The IFA has proposed a phased transfer scheme which, it says, will address structural challenges at farm level through tax reliefs.

Speaking today, IFA President Eddie Downey said that addressing structural challenges at farm level through the taxation system will be critical to achieving agriculture’s significant growth potential which is vital to the rural and wider economy.

“Farming must be profitable if we want to attract and retain talented and committed farmers. Farmers across all enterprises must receive a fair price and retain a viable margin for their output, which rewards them for their labour and investment.”

He said that some of the major barriers to achieving this are structural, in particular the relatively small size and fragmentation of Irish farms, low land mobility and the unfavourable age structure of Irish farmers.

“The review of agri-taxation provides an opportunity to address these structural issues head on and deliver innovative and supportive measures that will significantly improve the viability, profitability and productivity of Irish agriculture. I believe strongly that harnessing the joint strengths of youth and experience will be key to unlocking the full potential of family farms.”
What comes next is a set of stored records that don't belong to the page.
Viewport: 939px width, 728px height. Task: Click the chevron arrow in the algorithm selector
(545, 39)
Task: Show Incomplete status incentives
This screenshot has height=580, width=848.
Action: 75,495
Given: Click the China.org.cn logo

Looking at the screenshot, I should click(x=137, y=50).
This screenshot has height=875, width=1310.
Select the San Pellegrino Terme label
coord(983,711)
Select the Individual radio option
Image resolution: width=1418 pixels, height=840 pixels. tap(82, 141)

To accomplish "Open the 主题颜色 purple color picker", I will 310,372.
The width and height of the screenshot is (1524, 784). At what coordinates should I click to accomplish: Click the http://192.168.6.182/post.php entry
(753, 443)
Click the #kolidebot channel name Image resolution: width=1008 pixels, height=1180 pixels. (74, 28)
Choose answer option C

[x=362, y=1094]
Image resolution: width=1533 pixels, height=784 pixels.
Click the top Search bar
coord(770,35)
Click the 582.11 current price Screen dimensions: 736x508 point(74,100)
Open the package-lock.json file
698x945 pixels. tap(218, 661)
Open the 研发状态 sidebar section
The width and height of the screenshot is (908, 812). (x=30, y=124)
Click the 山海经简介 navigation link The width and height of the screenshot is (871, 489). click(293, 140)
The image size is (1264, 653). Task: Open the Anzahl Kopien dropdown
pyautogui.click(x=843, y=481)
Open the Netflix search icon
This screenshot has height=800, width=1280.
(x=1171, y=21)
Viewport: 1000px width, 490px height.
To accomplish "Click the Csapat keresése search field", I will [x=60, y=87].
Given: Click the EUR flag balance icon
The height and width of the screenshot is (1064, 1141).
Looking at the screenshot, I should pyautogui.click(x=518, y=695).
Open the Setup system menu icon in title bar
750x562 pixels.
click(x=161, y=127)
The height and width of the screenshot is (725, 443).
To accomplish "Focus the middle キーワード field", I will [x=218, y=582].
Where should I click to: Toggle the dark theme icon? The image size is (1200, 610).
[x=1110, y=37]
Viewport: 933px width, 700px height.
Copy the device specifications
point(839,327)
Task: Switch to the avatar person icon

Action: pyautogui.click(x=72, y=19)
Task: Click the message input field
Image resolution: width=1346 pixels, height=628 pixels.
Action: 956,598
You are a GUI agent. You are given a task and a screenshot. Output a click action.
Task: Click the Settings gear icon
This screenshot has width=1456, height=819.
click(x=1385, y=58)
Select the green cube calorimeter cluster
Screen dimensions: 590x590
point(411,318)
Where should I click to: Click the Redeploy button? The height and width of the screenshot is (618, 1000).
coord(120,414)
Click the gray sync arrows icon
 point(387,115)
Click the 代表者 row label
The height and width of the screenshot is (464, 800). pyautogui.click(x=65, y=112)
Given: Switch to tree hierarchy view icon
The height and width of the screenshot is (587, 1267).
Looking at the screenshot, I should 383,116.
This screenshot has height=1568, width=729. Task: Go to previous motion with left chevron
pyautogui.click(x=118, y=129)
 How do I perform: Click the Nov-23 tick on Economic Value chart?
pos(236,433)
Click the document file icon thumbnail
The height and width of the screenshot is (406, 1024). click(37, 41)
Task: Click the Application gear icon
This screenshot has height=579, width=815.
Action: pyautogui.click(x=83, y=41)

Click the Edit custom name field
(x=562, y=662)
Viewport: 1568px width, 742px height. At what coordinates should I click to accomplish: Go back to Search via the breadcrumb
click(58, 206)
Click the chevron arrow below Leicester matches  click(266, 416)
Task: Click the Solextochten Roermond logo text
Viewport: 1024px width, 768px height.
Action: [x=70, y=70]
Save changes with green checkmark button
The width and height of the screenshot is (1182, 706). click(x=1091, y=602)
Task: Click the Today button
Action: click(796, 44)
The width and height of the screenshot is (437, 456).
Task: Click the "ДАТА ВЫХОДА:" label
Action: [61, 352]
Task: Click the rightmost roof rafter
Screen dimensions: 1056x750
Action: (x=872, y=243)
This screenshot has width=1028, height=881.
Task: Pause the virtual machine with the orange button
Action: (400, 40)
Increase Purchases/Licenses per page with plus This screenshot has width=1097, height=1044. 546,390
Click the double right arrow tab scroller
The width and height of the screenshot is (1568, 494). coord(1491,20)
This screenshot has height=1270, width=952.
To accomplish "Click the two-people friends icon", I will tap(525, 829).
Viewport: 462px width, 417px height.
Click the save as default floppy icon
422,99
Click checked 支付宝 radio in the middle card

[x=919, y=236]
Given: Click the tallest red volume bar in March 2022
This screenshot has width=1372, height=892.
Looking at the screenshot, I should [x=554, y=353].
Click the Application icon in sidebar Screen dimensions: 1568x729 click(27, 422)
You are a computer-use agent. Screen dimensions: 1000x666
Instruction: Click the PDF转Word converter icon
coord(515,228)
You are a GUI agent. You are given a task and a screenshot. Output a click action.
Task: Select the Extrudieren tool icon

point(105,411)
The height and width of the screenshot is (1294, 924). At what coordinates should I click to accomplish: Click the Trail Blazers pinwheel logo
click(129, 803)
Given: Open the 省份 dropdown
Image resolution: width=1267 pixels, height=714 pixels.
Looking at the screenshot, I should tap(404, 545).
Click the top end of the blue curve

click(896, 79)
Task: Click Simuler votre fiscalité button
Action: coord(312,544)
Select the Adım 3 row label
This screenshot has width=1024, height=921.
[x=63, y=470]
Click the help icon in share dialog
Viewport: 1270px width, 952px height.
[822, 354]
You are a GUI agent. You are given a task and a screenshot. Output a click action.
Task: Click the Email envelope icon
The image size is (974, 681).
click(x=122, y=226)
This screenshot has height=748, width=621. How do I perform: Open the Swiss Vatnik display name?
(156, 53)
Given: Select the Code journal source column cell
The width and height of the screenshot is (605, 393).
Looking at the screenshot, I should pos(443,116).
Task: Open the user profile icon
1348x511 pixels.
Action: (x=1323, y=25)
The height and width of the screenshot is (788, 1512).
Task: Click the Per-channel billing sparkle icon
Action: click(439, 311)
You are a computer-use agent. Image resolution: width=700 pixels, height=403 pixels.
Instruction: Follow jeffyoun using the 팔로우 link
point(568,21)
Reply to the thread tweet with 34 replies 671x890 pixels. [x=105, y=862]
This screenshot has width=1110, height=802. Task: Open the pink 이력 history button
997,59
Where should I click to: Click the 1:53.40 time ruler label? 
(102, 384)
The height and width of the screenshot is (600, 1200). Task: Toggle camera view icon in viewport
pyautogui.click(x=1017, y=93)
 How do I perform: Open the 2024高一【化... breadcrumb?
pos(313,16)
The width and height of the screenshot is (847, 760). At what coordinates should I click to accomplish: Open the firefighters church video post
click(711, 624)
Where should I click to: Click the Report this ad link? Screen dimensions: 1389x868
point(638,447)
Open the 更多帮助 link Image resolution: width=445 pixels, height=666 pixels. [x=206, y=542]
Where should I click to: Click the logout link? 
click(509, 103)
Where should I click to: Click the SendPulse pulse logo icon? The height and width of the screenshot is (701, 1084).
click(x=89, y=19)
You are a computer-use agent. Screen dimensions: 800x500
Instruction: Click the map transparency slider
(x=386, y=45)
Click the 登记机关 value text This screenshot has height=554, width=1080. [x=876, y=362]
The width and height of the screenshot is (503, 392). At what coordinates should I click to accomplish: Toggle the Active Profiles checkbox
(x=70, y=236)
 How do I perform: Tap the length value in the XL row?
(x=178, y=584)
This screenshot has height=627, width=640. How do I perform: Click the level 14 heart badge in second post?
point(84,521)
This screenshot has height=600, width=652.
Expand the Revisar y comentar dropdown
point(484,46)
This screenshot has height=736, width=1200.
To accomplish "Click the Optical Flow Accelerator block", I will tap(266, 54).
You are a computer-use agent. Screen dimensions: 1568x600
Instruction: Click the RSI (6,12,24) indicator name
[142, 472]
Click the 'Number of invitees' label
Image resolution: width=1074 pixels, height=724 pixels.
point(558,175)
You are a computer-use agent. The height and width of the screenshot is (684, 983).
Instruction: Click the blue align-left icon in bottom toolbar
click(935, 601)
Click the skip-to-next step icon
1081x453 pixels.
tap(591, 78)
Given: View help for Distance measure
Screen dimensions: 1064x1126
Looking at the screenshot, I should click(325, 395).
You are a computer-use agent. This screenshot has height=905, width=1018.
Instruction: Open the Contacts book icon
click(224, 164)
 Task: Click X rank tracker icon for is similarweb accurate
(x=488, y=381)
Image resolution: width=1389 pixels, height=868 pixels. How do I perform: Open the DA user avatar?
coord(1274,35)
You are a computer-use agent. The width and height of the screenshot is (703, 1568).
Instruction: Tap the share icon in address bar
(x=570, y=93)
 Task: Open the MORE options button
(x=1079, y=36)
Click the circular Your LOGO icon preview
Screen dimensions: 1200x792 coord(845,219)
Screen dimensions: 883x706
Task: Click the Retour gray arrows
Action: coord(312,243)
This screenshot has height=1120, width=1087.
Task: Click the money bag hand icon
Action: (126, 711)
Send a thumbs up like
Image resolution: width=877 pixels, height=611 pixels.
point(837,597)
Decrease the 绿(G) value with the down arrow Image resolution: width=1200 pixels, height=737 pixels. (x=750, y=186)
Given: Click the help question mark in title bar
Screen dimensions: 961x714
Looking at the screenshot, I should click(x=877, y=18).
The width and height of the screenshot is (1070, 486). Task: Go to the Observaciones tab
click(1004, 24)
In its submission to the agri taxation review, IFA has proposed measures to incentivise the lifetime transfer of family farms, while allowing both parties work together for a defined time period. The ‘Phased Transfer Partnership’ would require an agreed transfer contract where both parent and child would work together in partnership over the period of the phased and progressive transfer of assets. As an incentive to the farm holder/parents to enter into the contract they would receive tax relief on a portion of their farm income, up to an agreed ceiling.

“The retention of 90% Agricultural Relief for those who put their land into efficient agricultural use and the maintenance of Capital Gains Tax Retirement relief will be critical to supporting the transfer of farms of a viable scale between generations”.  These measures will provide a real return to the Irish economy and solutions to deal with extremes in income volatility must also be addressed in this year’s budget, he said.

Mr Downey concluded: “With the Leaving Certificate results out next week, we continue to see record numbers of young people undertaking agricultural courses, with a view to a sustainable career in agriculture and the wider agri-food industry. A viable agriculture sector, combining youth and experience and making best use of the resources available, will be the foundation on which the expansion of the agri-food industry will be achieved”.